> [EXERCISE AIM]
Wherever a line holds the word "label", copy that line from the data.

> [INPUT DATA]
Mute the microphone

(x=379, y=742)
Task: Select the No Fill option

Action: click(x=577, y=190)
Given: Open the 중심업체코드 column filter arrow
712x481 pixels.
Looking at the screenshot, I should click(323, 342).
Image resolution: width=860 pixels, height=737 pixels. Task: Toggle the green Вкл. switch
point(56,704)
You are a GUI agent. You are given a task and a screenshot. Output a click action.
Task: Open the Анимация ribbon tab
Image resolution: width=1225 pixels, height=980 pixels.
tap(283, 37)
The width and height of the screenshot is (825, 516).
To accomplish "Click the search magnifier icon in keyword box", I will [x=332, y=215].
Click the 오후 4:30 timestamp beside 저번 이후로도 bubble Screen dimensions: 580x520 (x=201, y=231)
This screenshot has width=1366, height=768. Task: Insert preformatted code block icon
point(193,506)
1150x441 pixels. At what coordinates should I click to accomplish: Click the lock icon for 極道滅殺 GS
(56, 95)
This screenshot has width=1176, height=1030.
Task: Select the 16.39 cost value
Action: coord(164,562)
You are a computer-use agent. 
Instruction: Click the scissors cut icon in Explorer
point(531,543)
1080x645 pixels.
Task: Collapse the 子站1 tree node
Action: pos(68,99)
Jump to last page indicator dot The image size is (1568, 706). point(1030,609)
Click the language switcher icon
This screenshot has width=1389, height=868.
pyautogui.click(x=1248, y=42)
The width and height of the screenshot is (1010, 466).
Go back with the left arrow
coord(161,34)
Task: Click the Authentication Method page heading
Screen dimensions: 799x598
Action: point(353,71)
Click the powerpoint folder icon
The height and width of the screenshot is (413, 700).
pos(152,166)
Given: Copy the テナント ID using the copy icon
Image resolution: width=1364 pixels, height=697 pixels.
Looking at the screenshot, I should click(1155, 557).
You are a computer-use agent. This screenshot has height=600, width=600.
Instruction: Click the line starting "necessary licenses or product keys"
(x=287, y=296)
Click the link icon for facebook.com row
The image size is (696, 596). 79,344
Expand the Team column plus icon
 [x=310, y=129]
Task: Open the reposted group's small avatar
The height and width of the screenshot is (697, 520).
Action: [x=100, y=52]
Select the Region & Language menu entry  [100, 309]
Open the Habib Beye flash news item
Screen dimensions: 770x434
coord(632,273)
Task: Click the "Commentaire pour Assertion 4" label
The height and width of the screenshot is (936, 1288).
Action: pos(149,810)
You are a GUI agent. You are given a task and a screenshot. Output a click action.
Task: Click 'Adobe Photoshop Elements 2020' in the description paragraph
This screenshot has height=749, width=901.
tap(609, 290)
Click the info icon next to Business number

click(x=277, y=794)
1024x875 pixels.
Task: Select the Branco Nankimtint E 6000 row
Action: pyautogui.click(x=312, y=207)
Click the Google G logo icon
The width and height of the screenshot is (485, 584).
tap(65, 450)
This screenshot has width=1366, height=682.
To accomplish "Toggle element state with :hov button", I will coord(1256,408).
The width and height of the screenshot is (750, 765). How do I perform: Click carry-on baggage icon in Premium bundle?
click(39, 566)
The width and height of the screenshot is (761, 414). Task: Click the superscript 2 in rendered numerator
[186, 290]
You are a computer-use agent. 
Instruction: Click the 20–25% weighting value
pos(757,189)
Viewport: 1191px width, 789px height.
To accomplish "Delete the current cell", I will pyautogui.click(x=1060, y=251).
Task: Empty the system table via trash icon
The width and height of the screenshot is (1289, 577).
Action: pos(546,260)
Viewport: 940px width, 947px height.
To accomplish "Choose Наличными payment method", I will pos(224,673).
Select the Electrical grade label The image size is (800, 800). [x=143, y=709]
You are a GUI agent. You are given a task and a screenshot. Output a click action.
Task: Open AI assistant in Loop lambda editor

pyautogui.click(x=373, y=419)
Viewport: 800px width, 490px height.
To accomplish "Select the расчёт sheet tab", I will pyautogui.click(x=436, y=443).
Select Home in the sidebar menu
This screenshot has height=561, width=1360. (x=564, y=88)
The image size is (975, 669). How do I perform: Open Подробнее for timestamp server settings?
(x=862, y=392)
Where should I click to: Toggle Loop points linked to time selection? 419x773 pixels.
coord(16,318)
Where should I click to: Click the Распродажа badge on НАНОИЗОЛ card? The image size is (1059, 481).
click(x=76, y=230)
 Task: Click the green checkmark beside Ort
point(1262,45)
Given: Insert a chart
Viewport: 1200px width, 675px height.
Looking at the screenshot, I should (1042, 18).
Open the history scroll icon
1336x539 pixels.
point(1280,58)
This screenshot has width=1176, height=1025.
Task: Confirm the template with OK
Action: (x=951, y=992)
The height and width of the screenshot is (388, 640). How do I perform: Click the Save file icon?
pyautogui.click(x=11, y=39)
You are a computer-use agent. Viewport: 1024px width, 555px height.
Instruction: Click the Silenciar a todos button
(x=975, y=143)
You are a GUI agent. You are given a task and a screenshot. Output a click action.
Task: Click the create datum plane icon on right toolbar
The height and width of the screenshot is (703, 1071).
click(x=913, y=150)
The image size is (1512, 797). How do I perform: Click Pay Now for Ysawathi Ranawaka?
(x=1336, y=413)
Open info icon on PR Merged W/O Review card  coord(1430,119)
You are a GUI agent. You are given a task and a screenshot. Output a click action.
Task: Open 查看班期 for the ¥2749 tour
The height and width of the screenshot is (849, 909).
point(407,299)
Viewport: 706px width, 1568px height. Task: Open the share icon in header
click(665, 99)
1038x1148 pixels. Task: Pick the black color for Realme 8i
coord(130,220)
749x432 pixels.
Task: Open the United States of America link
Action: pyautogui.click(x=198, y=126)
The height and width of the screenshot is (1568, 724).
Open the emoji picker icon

> [COMPLETED TASK]
Task: Click the "Commentaire pour Assertion 4" label
Select the Electrical grade label The image size is (800, 800). [x=143, y=709]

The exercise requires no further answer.